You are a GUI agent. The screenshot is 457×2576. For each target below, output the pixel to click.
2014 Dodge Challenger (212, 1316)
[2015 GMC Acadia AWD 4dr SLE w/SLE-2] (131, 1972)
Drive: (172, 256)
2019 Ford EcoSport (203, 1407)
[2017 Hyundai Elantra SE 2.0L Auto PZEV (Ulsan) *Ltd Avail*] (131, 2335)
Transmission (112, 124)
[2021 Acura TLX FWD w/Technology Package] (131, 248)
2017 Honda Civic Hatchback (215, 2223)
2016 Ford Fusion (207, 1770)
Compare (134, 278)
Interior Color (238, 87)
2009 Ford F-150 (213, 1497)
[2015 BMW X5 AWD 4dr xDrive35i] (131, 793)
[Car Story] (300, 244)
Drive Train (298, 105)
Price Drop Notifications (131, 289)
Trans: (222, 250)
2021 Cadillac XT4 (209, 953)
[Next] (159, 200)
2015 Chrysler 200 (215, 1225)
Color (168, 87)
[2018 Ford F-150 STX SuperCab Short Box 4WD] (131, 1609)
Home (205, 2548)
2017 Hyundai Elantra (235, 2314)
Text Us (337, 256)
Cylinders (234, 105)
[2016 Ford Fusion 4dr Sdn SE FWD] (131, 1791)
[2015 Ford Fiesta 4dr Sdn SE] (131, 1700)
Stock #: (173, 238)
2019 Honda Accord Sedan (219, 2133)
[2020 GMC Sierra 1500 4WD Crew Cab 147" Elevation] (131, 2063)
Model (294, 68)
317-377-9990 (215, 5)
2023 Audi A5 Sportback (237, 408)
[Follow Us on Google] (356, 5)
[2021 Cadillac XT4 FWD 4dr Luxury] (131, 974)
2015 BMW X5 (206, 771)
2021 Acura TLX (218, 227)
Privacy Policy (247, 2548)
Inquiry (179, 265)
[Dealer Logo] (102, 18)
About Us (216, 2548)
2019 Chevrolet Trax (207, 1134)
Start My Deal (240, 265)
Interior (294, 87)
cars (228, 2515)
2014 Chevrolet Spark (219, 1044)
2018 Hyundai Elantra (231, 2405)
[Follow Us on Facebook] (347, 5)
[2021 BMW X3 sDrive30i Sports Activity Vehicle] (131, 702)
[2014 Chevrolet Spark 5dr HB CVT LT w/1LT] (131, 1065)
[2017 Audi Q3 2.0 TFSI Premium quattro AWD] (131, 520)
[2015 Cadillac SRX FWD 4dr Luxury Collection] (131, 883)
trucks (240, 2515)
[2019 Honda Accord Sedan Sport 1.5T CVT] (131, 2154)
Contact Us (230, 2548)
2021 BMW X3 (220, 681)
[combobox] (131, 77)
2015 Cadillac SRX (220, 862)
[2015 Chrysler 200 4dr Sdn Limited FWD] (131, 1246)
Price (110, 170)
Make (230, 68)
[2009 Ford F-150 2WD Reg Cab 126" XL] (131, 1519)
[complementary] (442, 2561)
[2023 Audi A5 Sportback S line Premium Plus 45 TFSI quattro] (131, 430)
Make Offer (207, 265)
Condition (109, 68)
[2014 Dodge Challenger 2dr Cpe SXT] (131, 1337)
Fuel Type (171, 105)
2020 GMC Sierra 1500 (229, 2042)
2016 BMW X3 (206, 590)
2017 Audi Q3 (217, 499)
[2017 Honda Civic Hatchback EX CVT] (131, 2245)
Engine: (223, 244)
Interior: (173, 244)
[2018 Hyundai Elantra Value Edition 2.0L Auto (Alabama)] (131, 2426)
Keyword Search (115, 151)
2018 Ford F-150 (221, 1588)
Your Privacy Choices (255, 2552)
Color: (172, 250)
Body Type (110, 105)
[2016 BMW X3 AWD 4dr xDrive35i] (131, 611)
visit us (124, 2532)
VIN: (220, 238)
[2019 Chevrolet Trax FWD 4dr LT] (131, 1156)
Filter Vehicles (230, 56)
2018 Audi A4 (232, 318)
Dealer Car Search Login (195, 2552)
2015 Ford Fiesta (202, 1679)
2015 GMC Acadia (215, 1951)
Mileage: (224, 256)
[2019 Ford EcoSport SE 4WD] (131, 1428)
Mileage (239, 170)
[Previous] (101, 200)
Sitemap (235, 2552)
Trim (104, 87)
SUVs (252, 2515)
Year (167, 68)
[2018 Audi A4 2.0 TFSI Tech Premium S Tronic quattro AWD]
##############################
#### Exercise details:
Search the entries for "TFSI" and copy out each line that has it.

#### Output for this task:
[2017 Audi Q3 2.0 TFSI Premium quattro AWD] (131, 520)
[2023 Audi A5 Sportback S line Premium Plus 45 TFSI quattro] (131, 430)
[2018 Audi A4 2.0 TFSI Tech Premium S Tronic quattro AWD]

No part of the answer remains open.